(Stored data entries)
------------------------------------------------

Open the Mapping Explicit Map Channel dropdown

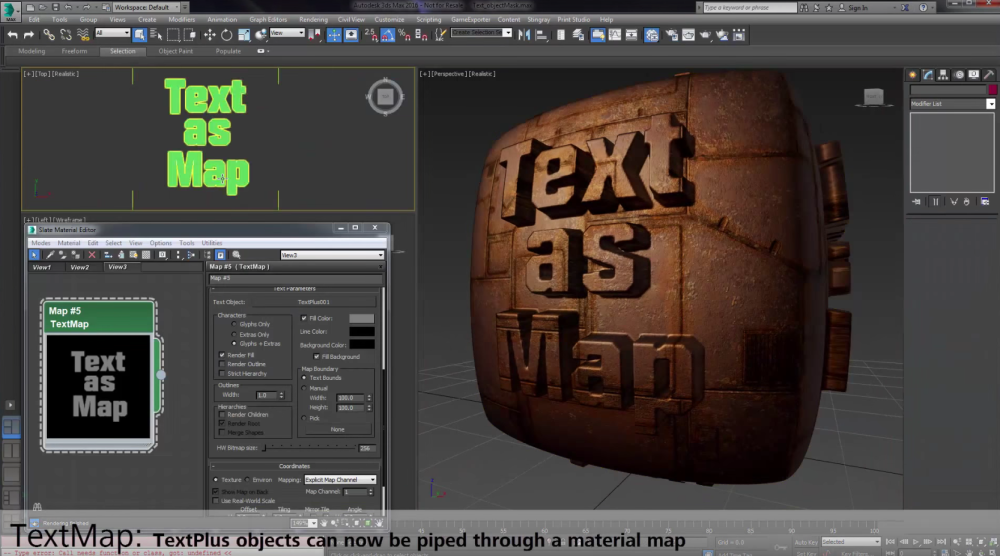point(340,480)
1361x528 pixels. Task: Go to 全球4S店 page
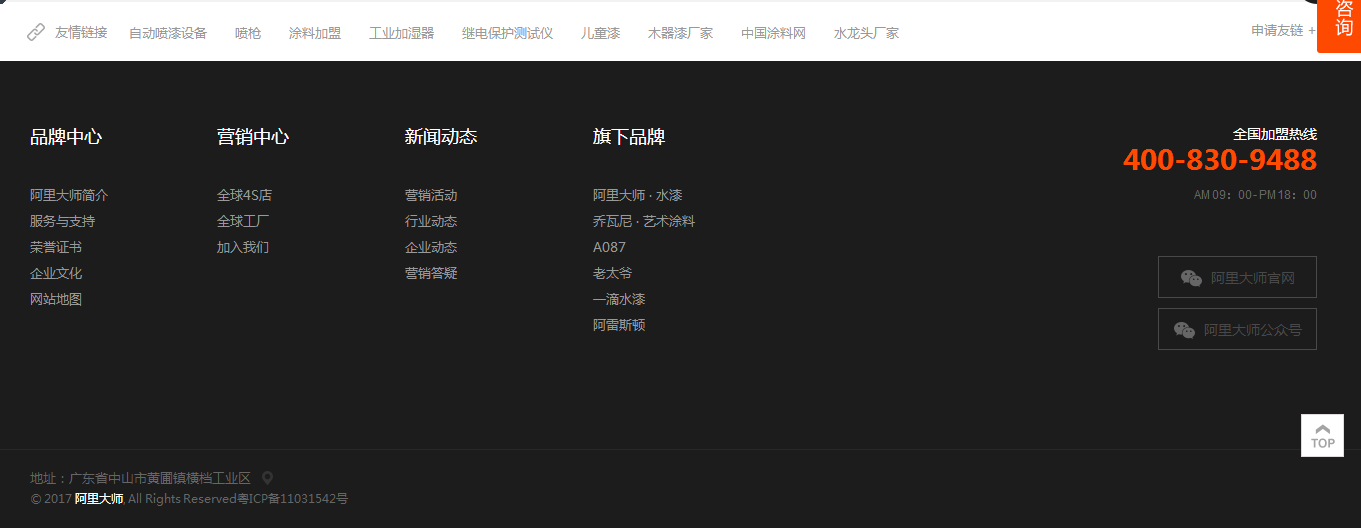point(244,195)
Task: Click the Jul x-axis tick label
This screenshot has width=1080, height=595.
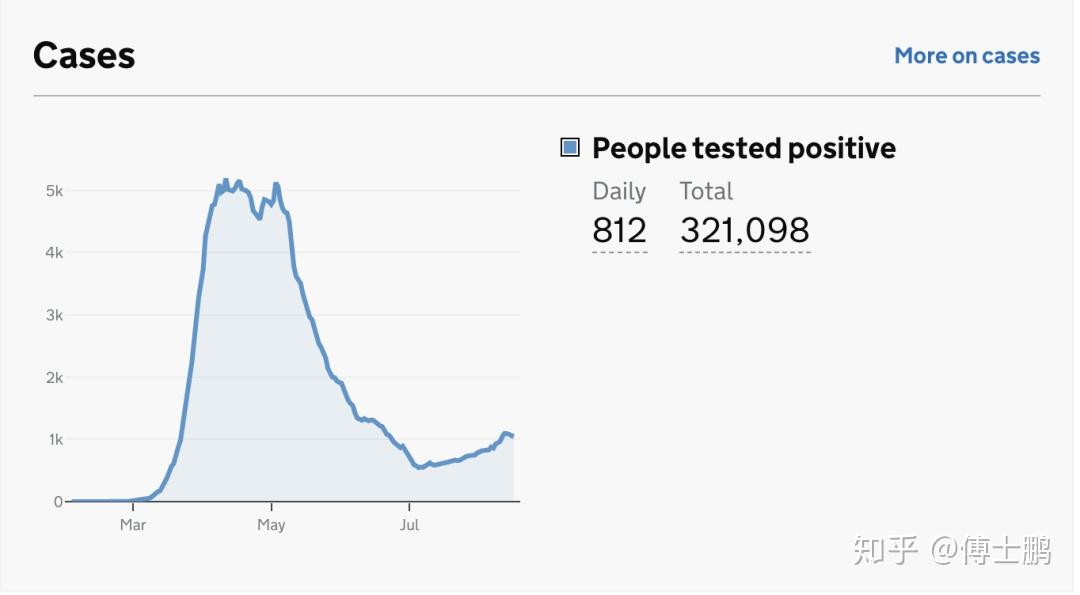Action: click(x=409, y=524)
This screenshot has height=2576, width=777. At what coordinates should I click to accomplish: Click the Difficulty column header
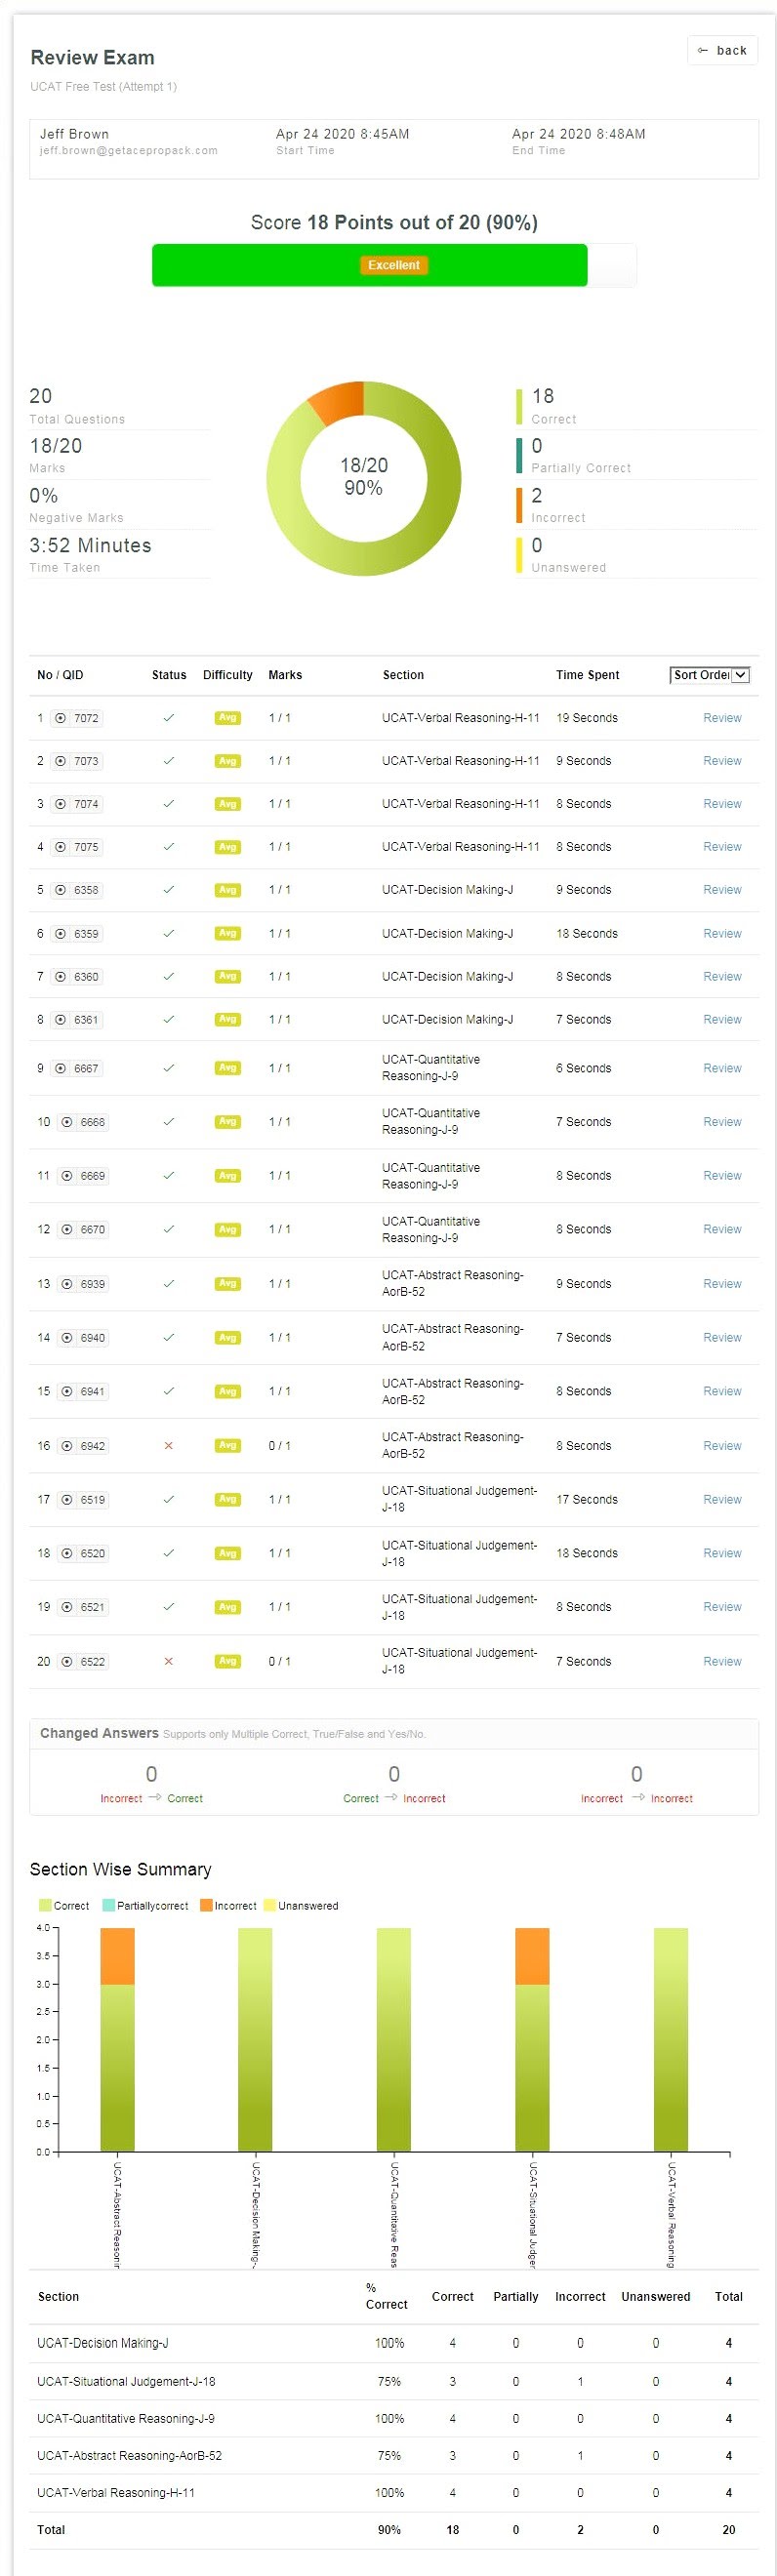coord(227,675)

------------------------------------------------

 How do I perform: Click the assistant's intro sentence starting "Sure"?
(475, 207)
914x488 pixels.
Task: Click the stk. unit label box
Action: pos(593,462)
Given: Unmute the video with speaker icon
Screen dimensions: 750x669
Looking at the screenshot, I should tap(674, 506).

------------------------------------------------

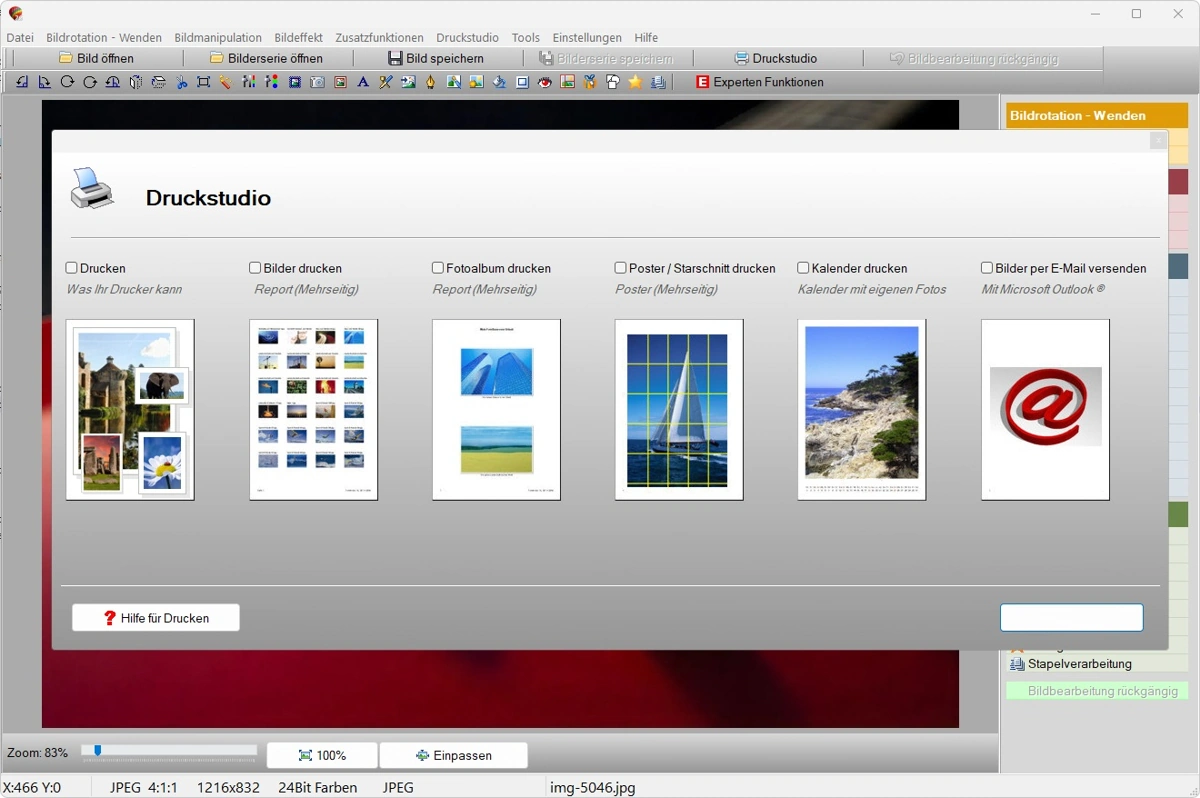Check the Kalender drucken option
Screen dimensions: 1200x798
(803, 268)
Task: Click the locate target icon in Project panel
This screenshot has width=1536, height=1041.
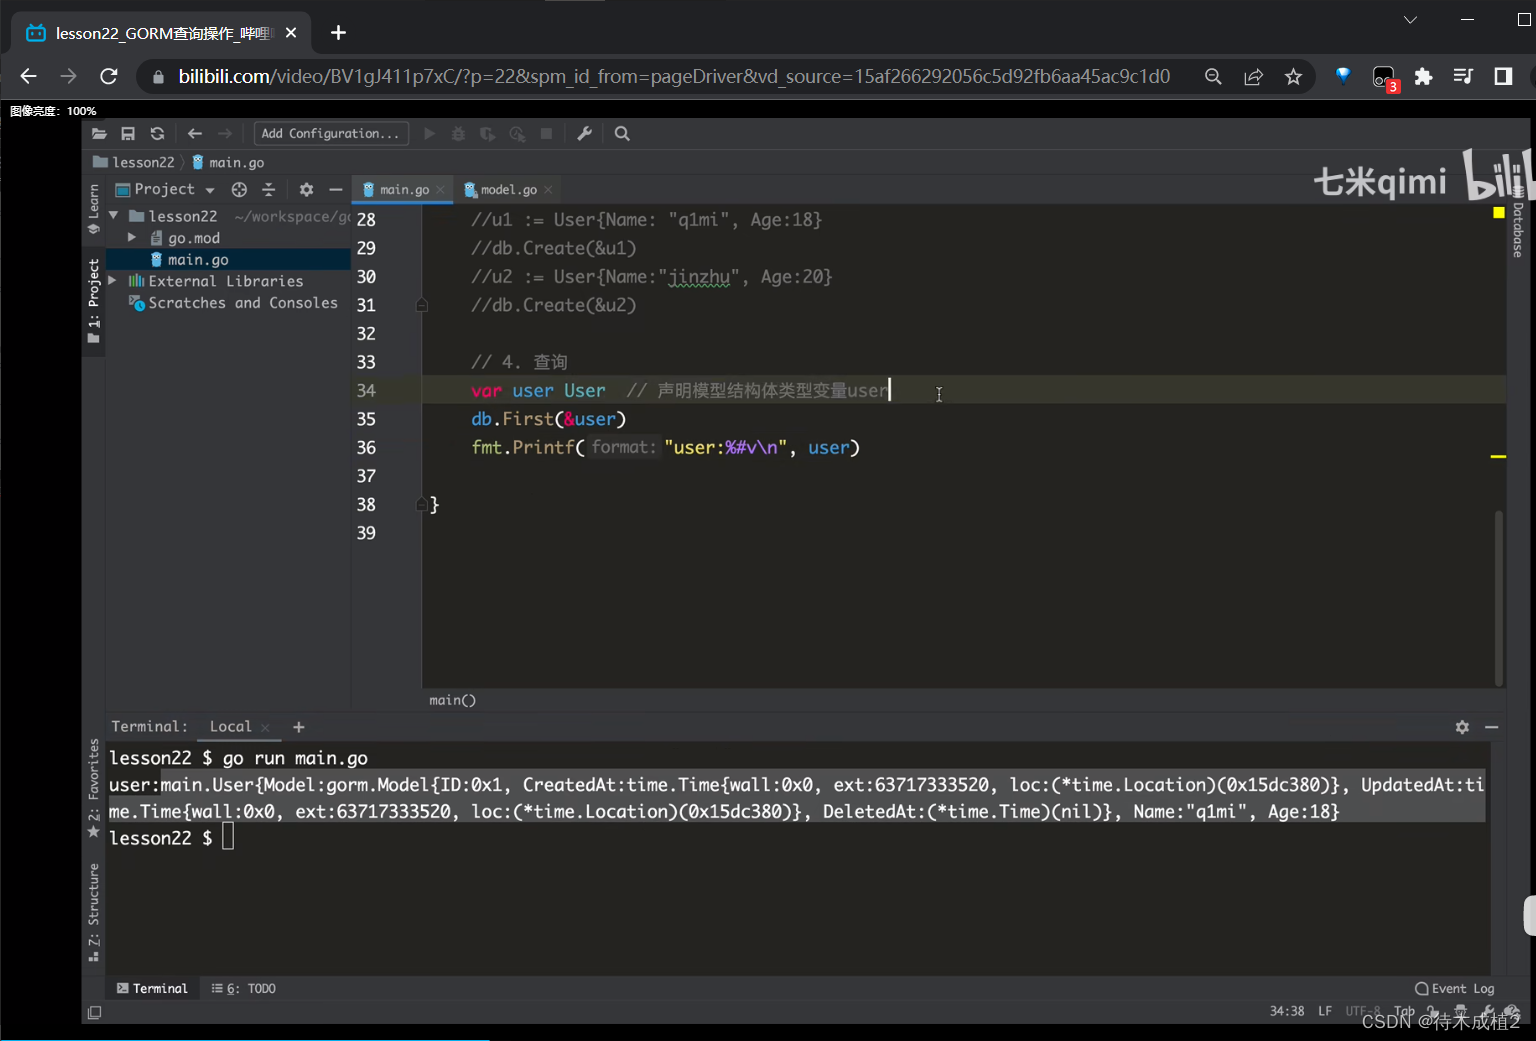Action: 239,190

------------------------------------------------

In the entries above, find lines with "icon" and copy each.

Answer for the task:
Given: Unmute the video with speaker icon
Task: Click the locate target icon in Project panel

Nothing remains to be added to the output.